Concerning what you're saying on point 5, now this is getting me confused on Fledge... If a seller sends the "user 1st party id on seller site" in perBuyerSignal, the buyer will have access to this info. But as he also has access to this in reportWin, he can just send this info back on his server (along with the "buyer 1st party id" he already had in userBiddingSignal). Now the final buyer server receives a message containing both 1st party id, thus is able to "fingerprint" the user

Am i missing something?

jeffkaufman commented 3 years ago

I think what you're missing is that userBiddingSignals and all other user-level advertiser information is available only to generateBid, and not reportWin or reportResult?

vincent-grosbois commented 3 years ago

Ah! Indeed from the initial interest group, we only get interestGroupOwner and interestGroupName from browserSignals it seems.

Now the question is the following: what's preventing a buyer from generating a new interestGroupName for each user on his website ? basically "interestGroupuserId". From the report sent via reportWin, you retrieve the interest group name (containing user id on buyer side) and some arbitrary payload from the seller (ie the user id from seller side). I guess this wouldn't work again, due to micro-targeting protection?

jeffkaufman commented 3 years ago

In https://github.com/WICG/turtledove/blob/main/FLEDGE.md#5-event-level-reporting-for-now I see:

The renderUrl can always be included since it has already passed a k-anonymity check, for example, but the winning interestGroupName will only be present if it has exceeded the threshold which gates daily updates.

If you used unique values for interestGroupName they wouldn't meet the threshold, and so would not be available to reportWin or reportResult

vincent-grosbois commented 3 years ago

Thanks I see ! So if I summarize:

Indeed it seems like in that case there is no possible "leak" of info :) The only comment I have with this is that it's heavily biased towards seller. You could imagine that this reporting mechanism would have been done completely reversed, ie that in the final report you can add as many buyer-side info as possible, but you can only find out on seller-side the domain where the display occured.

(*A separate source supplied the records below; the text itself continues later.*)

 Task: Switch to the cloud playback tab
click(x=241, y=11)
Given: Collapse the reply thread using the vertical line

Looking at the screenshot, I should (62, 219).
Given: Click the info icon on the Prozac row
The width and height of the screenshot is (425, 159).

appascoe commented 3 years ago

I think what you're missing is that userBiddingSignals and all other user-level advertiser information is available only to generateBid, and not reportWin or reportResult?

I would like to comment that this is a bit of a sticking point. In order to do any real machine learning or optimization, buyers need to be able to pass at least some of the userBiddingSignals into reportWin and reportResult. On our side, we were expecting that the Aggregate Reporting API would provide some k-anonymity checks to prevent any PII from leaking.

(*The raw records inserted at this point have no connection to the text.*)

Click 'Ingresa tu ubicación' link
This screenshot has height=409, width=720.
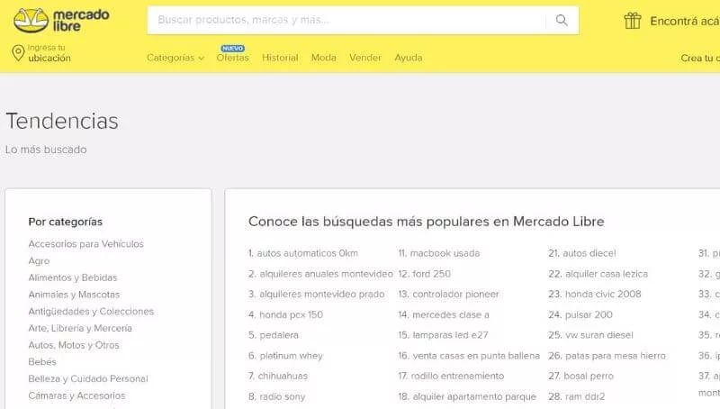[x=49, y=53]
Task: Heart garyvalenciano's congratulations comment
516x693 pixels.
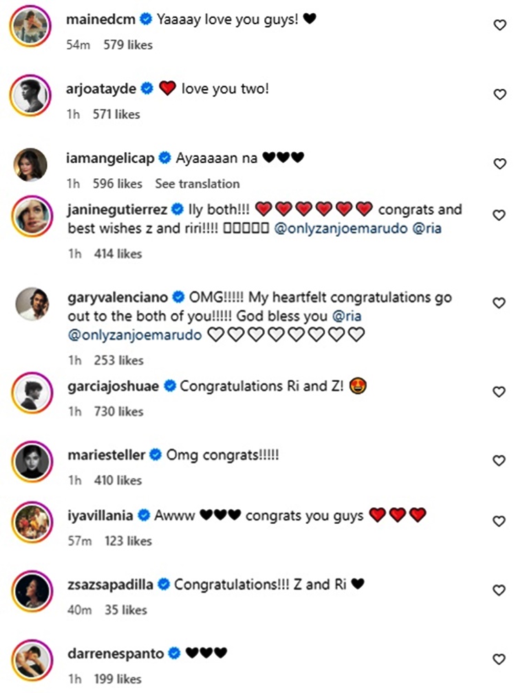Action: point(500,303)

This issue was raised in https://github.com/WICG/turtledove/issues/145 , but we haven't received a concrete response yet.

vincent-grosbois commented 3 years ago

I may be wrong, but my assumption is that the real reports that will allow buyers to do machine learning etc are the reports that will occur through the measurement API . Either using aggregate reporting API or event-level conversion API. So to me that's 2 other sets of reporting API that will exist and be compatible with Fledge, in addition to the reporting system we are discussing here (reportWin and reportResult), that is purely-fledge

appascoe commented 3 years ago

I've been operating under the assumption that, in the long run, reportWin and reportResult are entry points into the Aggregate Reporting API, not a separate mechanism. Of course, the Aggregate Reporting API isn't ready yet, and so in the interim, these provide more granular data.

jeffkaufman commented 3 years ago

@appascoe you might be interested in https://github.com/WICG/turtledove/issues/164 where we're asking for aggregate reporting during generateBid and scoreAd?

appascoe commented 3 years ago

Yeah, I'm interested, but not sure it solves the problem. Being able to do some logging from those functions is certainly useful, but what I would say is the most important place to submit feedback for aggregation is report_win. These other functions are too far up the chain. This is because a win is a strong filter for the user having a chance to interact with the ad, e.g. predicting click performance is predicated on the ad being displayed.